* REQUIRED WORK *
For this exercise, please return exactly the line containing "Given: Click the 264 Vitalité rune icon" and each line after it through the end of the records, with no pictures included.

* DATA RECORDS *
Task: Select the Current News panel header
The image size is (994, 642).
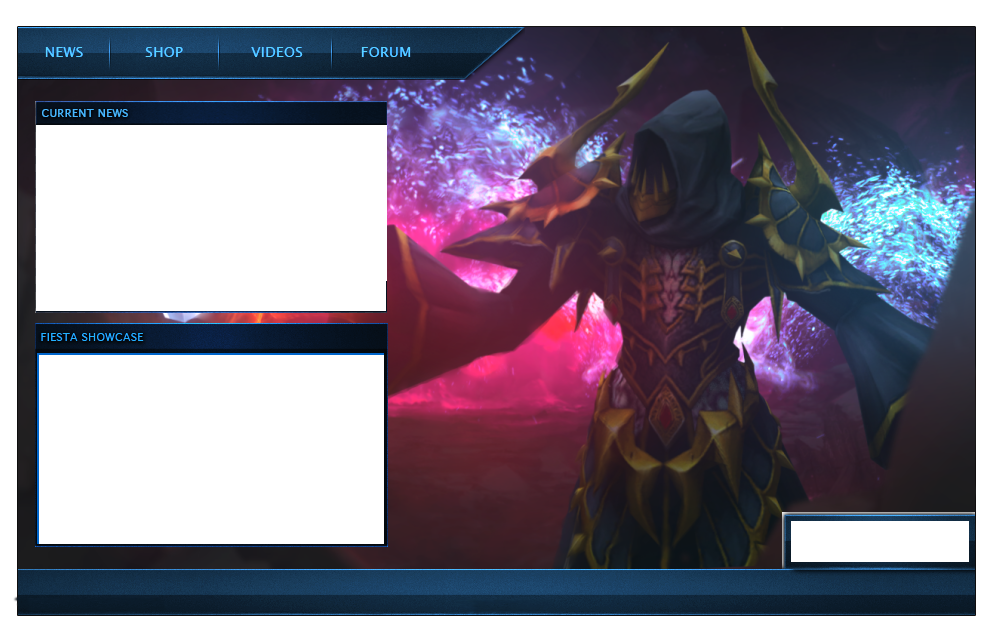Action: tap(85, 113)
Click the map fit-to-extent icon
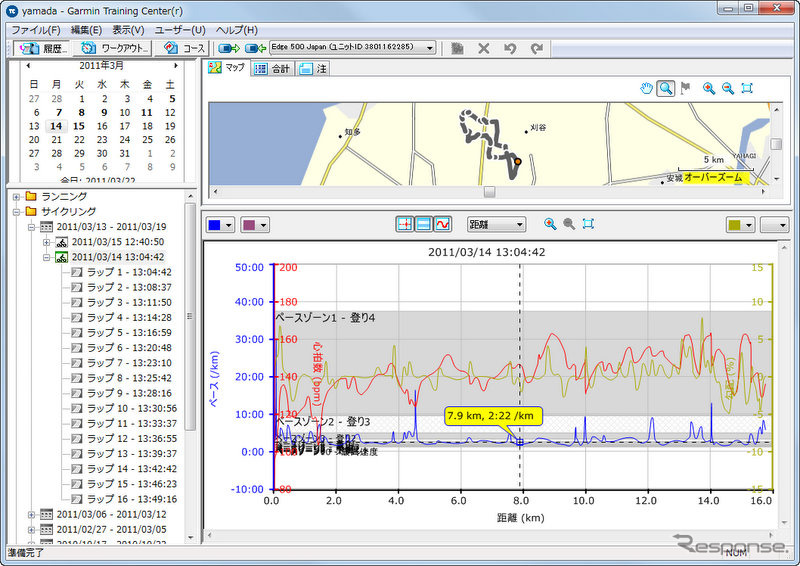The image size is (800, 566). pos(747,88)
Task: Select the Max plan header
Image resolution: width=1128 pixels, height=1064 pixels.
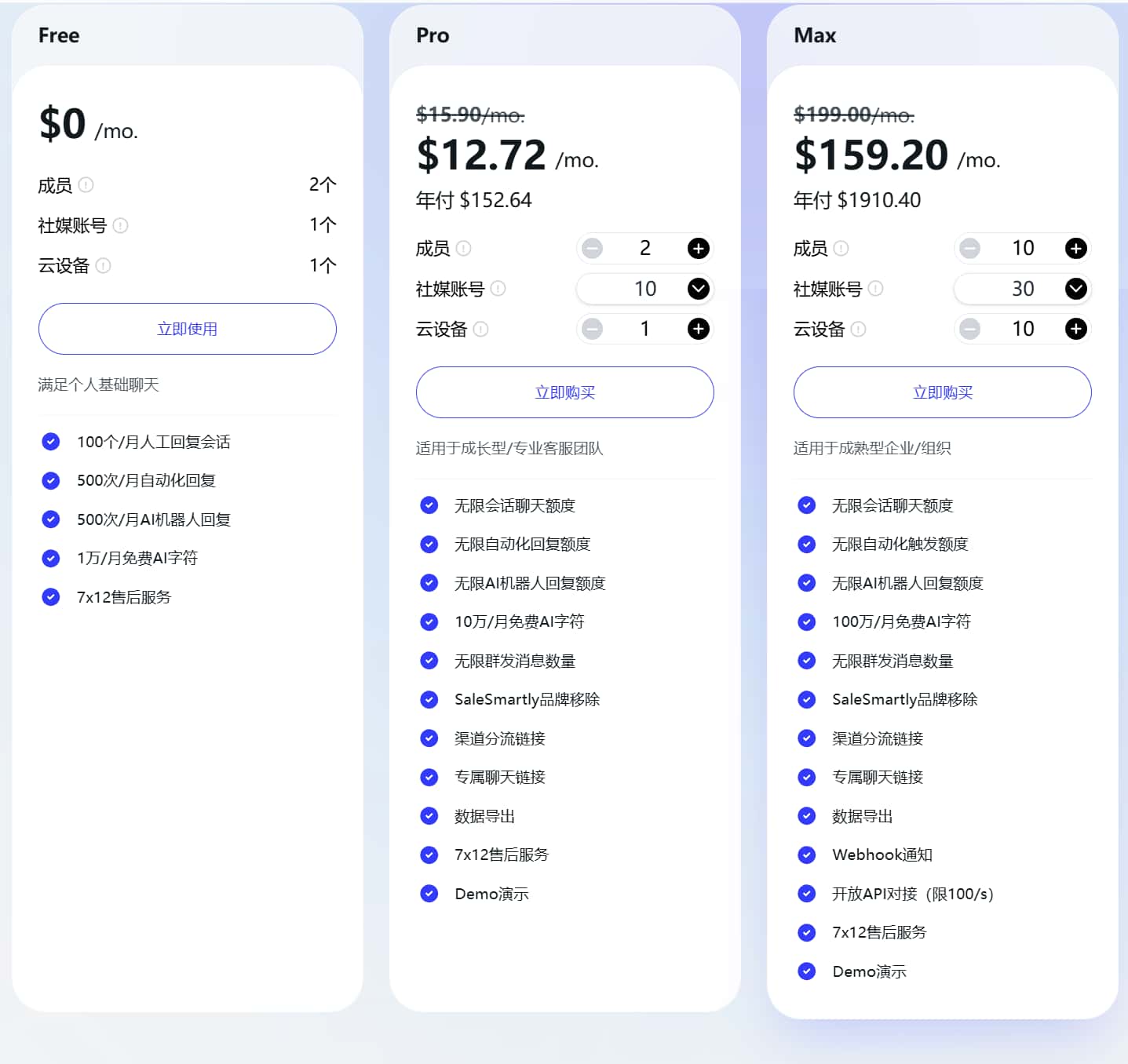Action: (813, 35)
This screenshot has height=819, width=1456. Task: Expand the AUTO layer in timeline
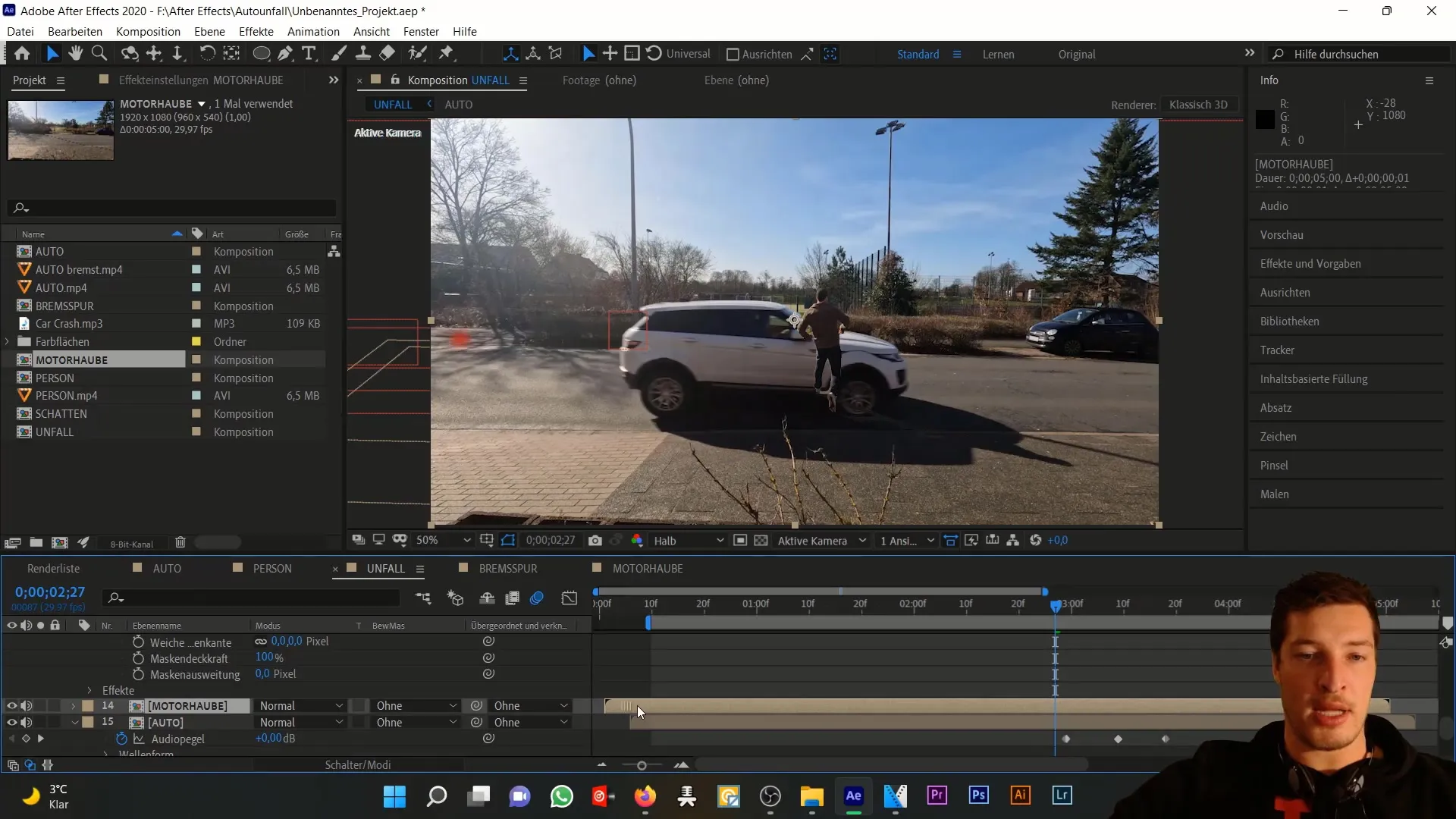73,722
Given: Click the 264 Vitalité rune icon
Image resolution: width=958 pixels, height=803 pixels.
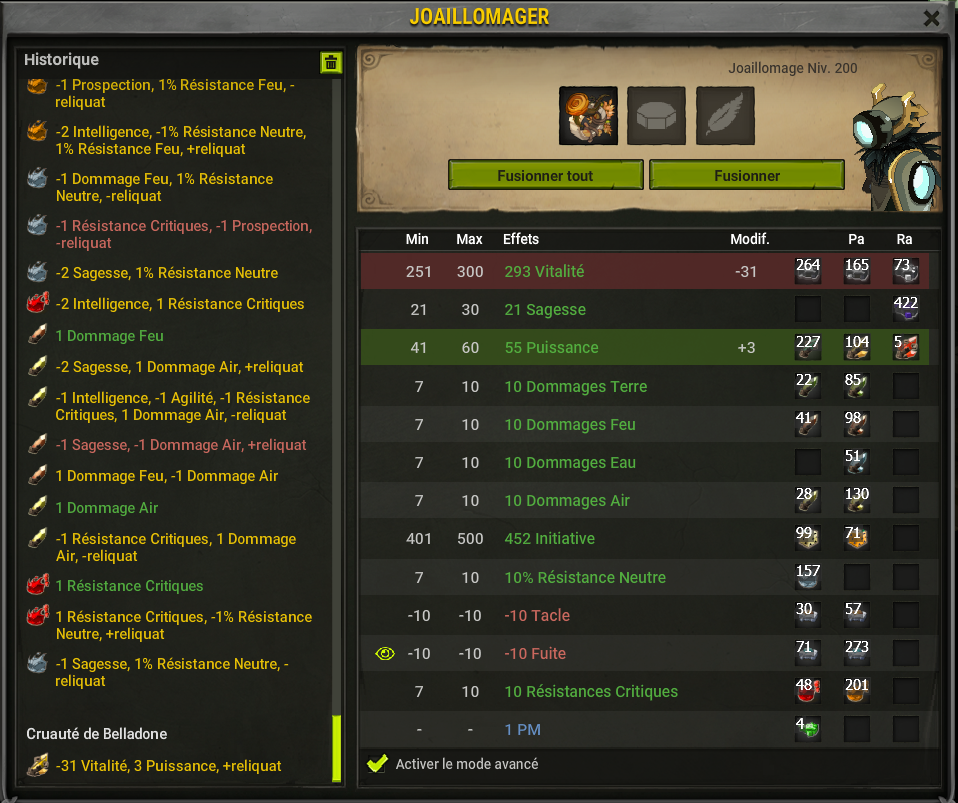Looking at the screenshot, I should 808,271.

* SOLUTION *
Given: Click the 264 Vitalité rune icon
Image resolution: width=958 pixels, height=803 pixels.
Looking at the screenshot, I should 808,271.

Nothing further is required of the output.